Dans l’autre groupe de contes, celui qui se réclame des sciences psychiques, une idée théorique a fourni le point de départ. Les images sont venues ensuite, plus ou moins à l’état d’hallucinations, selon les jours et surtout selon les heures. D’après Hoffmann, inhabile à discerner les sensations maladives, le degré de force avec lequel la vision s’impose fait la différence de puissance entre un poète et un autre. Quand la création de son imagination ne s’objective pas devant ses yeux de chair à le remplir « de joie, d’horreur, d’allégresse, d’épouvante, » le poète n’enfante que des poupées, de pauvres marionnettes collées à grand’peine. Il n’y a de vrai poète que le « vrai Voyant ». Le Serment roule sur deux des phénomènes que des hommes de science nous convient aujourd’hui à tenir pour authentiques. L’un, le plus difficile à croire, est la communication à distance, la « télépathie ». L’exemple choisi par Hoffmann est classique. On en trouve de tout semblables, en abondance, dans les travaux de médecins et de professeurs appartenant à différentes nations.

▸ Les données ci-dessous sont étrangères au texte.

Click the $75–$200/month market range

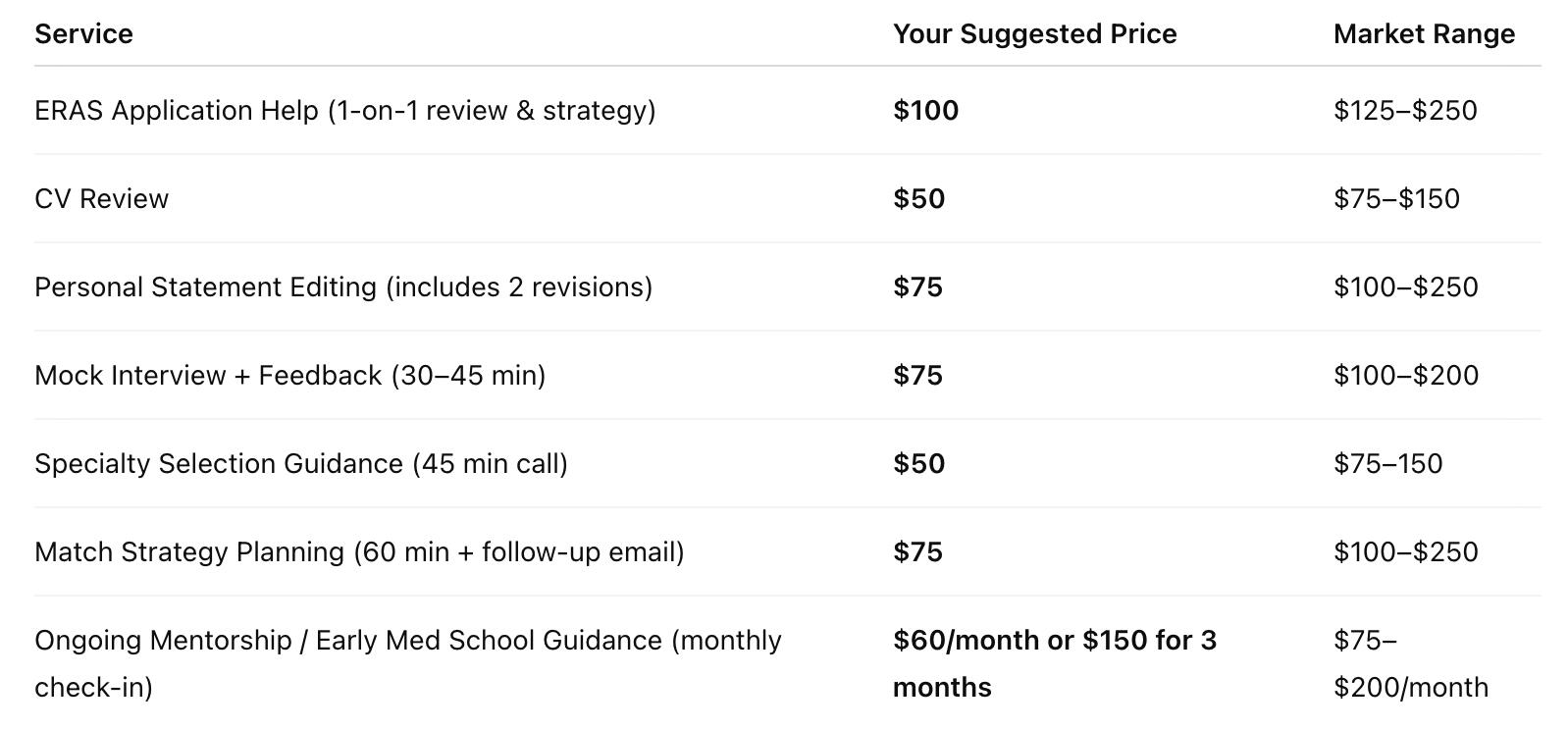(x=1410, y=663)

Le comte de C*** voit entrer sa fille Hermengilde en vêtemens de deuil. Elle lui annonce avec désespoir que Stanislas, son époux, a été tué au loin dans des circonstances qu’elle lui rapporte. Le comte la croit folle. Il a de bonnes nouvelles de Stanislas, qui n’est point, d’ailleurs, le mari d’Hermengilde ; il n’est que son fiancé. Les jours passent ; on apprend que le jeune homme est mort et que le récit de la jeune fille était exact.

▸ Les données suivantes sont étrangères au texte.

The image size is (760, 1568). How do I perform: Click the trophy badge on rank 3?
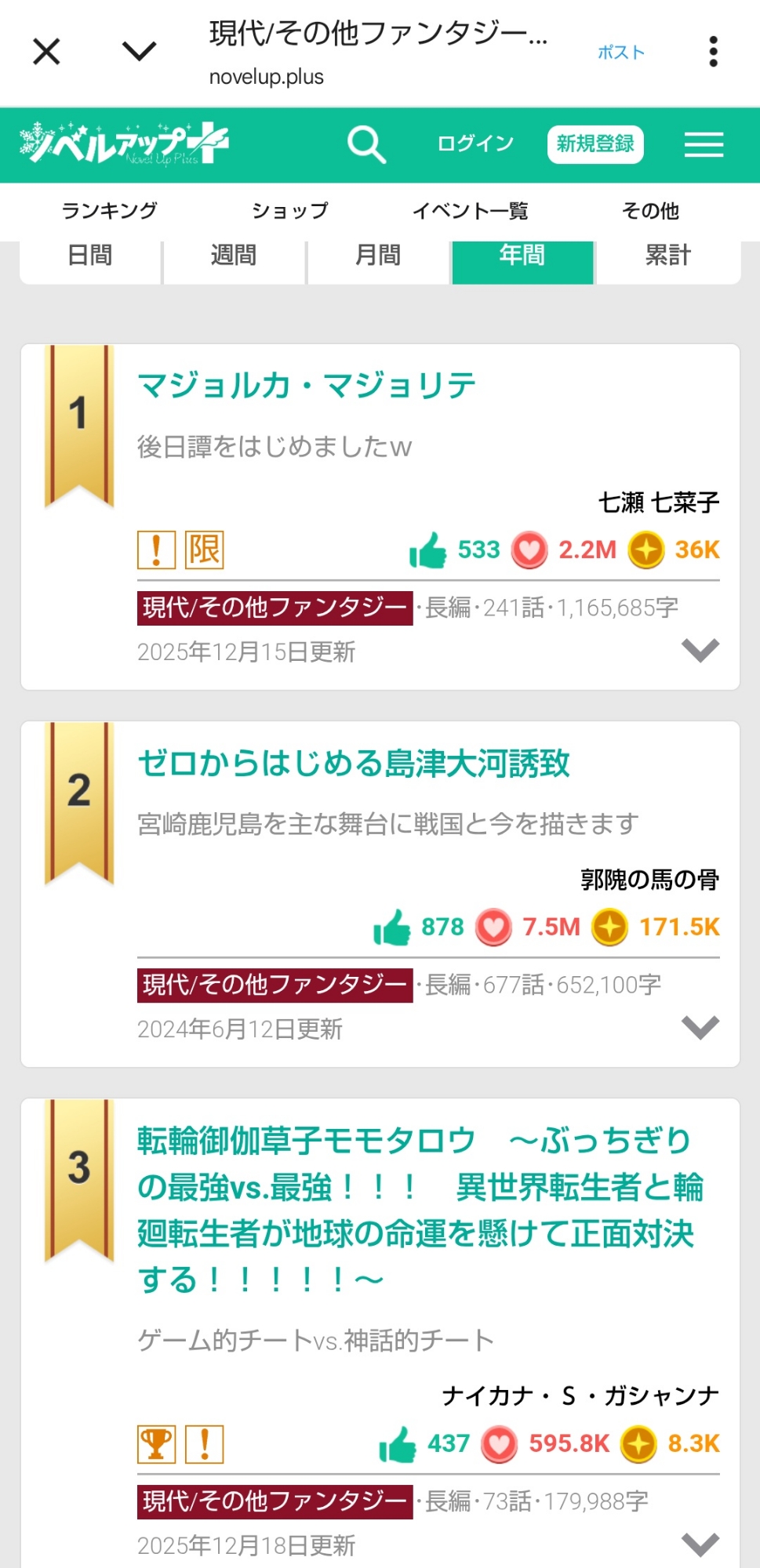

Il reste à s’expliquer l’obstination d’Hermengilde à soutenir qu’elle s’est mariée tel jour, à telle heure, avec un homme qui se trouvait alors au bout de l’Europe. La malheureuse a été victime d’un phénomène dont nous voyons qu’il est question à présent jusque dans les antichambres des cours d’assises. Un amoureux éconduit, le comte Xavier, avait abusé de ce qu’elle était facilement hypnotisable[1] pour lui suggérer qu’il était Stanislas, et

  1. J’ai déjà prévenu que les termes employés de nos jours n’étaient pas connus au temps de Hoffmann. Toutes les fois qu’il s’agissait de phénomènes évidemment identiques, je ne me suis pas fait scrupule de prendre les mots nouveaux que tout le monde comprend.